FAJAR.CO.ID, JAKARTA -- Guru Besar Universitas Airlangga, Prof. Henri Subiakto, kembali bersuara terkait dugaan mega korupsi di lingkungan Pertamina Patra Niaga.
Ia menegaskan bahwa pernyataan Ahok soal terbatasnya wewenang seorang Komisaris Utama (Komut) dalam mengontrol BUMN memang benar adanya.
"Saya juga pernah jadi Komut BUMN kecil selama 5 tahun, apa yang disampaikan Ahok benar. Komut itu kewenangannya terbatas, tidak bisa mengganti orang secara langsung," ujar Henri di X @henrysubiakto (2/3/2025).
Henri menjelaskan bahwa Dirut dan jajaran direksi suatu BUMN berada di bawah wewenang Menteri BUMN, bukan Komut.
Seorang Komisaris Utama hanya bisa mengusulkan, merekomendasikan, dan memberi catatan, tetapi keputusan tetap berada di tangan menteri dan deputinya.

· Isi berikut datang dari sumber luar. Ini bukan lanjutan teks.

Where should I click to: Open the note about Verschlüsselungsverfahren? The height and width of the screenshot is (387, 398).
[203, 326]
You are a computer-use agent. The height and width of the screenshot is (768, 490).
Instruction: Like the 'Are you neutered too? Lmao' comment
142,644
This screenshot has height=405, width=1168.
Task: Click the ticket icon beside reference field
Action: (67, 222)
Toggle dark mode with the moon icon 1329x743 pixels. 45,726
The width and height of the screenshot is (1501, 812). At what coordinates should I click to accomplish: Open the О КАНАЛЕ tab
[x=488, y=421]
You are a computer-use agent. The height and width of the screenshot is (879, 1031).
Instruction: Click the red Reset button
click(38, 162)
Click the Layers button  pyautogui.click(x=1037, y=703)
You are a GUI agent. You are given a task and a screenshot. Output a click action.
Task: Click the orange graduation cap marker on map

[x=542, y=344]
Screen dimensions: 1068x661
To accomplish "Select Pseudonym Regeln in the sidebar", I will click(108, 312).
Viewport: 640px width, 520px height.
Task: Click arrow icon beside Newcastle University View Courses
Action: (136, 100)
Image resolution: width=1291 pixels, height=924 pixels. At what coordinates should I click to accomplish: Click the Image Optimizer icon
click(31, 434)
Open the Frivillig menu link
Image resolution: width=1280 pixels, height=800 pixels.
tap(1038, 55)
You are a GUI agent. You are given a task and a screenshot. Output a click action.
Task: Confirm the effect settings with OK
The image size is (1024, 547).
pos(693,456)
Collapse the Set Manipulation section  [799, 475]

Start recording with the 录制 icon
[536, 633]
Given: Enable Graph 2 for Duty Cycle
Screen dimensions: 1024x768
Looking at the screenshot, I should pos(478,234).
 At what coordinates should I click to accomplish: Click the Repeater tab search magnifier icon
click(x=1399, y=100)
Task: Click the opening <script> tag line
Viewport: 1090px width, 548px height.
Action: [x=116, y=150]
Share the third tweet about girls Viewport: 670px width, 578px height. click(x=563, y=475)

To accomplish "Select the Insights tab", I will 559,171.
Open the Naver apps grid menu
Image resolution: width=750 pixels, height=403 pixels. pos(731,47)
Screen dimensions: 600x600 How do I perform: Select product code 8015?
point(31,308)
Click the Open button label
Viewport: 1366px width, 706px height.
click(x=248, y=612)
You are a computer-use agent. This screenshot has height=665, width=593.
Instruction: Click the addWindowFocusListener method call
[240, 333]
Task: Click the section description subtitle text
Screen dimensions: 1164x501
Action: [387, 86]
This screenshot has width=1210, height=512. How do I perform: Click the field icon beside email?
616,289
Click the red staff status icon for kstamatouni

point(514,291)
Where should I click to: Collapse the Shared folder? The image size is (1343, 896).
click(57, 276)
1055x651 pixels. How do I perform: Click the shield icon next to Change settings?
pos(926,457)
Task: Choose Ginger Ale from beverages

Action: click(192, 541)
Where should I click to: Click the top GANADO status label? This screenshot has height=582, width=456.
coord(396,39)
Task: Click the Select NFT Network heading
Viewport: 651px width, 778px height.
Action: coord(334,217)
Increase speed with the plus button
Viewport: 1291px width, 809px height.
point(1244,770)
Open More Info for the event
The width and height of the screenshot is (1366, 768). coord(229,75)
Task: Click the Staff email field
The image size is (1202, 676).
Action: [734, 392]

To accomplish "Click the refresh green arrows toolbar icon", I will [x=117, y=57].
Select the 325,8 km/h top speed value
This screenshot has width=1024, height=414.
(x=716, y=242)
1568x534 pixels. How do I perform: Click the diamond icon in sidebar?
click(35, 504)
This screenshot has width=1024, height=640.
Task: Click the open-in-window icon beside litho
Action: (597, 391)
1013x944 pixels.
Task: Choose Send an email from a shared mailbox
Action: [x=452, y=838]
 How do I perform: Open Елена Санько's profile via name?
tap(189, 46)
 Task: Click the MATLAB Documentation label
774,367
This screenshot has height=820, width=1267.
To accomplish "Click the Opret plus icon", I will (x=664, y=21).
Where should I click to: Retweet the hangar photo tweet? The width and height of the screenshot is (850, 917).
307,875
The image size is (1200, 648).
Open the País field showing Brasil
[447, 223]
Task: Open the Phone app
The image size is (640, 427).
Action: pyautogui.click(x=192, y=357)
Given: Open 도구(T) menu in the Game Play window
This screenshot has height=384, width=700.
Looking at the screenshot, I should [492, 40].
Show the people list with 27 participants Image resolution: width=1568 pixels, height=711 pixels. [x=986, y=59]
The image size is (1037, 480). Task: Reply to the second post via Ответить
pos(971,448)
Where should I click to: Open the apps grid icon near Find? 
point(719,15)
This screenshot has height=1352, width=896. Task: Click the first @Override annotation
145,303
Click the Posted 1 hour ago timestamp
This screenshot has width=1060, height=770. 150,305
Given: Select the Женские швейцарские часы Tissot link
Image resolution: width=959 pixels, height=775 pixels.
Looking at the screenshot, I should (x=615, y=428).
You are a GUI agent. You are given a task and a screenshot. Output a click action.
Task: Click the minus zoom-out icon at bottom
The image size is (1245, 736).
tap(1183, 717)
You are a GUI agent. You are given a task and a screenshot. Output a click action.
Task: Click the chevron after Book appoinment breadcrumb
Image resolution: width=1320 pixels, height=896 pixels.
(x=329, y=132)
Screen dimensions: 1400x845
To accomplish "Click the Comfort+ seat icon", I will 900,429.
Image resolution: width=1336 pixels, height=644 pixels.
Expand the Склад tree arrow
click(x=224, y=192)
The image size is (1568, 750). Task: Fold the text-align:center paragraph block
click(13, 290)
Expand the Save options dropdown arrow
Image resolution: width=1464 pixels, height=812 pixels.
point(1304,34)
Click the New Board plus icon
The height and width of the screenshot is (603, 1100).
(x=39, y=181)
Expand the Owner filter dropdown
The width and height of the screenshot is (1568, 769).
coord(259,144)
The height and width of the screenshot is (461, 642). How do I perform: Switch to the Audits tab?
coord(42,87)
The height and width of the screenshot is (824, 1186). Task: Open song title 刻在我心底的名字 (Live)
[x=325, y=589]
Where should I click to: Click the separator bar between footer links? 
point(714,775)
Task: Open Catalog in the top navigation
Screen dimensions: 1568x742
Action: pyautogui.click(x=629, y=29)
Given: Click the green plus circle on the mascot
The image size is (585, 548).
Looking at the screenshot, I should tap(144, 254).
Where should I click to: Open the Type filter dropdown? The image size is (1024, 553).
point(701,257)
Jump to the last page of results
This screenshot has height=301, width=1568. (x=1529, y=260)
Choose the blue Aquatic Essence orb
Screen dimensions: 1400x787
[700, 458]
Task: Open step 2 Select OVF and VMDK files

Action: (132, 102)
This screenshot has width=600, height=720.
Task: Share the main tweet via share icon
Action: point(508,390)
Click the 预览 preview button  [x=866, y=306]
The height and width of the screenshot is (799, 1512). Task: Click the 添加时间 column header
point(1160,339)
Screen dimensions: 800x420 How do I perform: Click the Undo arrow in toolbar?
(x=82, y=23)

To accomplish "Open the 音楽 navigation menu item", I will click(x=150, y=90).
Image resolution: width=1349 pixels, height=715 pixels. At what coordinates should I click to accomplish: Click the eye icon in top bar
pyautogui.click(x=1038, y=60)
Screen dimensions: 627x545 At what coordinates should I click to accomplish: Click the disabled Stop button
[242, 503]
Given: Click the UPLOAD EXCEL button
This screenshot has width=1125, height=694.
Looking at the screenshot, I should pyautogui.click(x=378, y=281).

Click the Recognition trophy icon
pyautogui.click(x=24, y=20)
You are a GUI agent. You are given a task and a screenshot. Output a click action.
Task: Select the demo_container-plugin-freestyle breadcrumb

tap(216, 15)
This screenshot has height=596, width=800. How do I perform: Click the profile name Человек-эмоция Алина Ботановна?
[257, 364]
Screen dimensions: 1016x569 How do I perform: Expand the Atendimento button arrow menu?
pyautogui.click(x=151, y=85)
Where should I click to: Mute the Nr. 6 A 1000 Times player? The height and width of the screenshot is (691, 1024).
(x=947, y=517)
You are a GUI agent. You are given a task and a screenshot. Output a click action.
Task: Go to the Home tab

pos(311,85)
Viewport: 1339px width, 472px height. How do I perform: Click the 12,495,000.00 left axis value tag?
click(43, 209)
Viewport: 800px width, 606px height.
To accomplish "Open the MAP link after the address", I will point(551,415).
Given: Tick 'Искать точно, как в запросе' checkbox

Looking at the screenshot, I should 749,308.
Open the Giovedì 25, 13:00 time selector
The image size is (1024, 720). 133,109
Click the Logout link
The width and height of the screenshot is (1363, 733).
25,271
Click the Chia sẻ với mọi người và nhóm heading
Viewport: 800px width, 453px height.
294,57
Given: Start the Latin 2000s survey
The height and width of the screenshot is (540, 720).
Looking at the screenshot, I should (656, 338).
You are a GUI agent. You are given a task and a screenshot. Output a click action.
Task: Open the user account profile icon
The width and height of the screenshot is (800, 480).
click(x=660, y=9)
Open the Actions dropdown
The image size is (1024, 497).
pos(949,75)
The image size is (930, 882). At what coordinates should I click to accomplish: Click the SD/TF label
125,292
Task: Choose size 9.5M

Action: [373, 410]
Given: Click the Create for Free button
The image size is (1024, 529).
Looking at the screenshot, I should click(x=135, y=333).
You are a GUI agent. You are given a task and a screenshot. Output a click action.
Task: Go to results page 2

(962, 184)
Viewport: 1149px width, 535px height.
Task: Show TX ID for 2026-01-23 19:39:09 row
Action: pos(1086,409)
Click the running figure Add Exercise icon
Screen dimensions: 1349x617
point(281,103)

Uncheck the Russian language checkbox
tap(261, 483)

Lebih lanjut, ia menyoroti bahwa BUMN besar kerap dipenuhi permainan dan drama politik, mencerminkan kondisi politik negara yang juga sarat pencitraan untuk menutupi kebobrokan.
"Yang harus bertanggung jawab itu di tingkat menteri dan presiden, bukan Komut. Walau Komut tetap harus dimintai keterangan. Bagus sekali Ahok punya catatan-catatan terkait penyimpangan yang ditemukan," tegasnya.
Namun, Henri meragukan keberanian Kejaksaan Agung dalam mengusut kasus ini hingga ke level atas.
"Persoalannya, beranikah kejaksaan memeriksa level yang lebih tinggi? Ini sangat tergantung pada independensi Kejaksaan Agung dan kehendak Presiden," katanya.
Ia menegaskan bahwa proses hukum bisa saja berhenti jika Presiden sebenarnya tidak ingin membongkar kasus ini. Hal ini menimbulkan spekulasi bahwa ada sesuatu yang sengaja disembunyikan dalam skandal korupsi ini.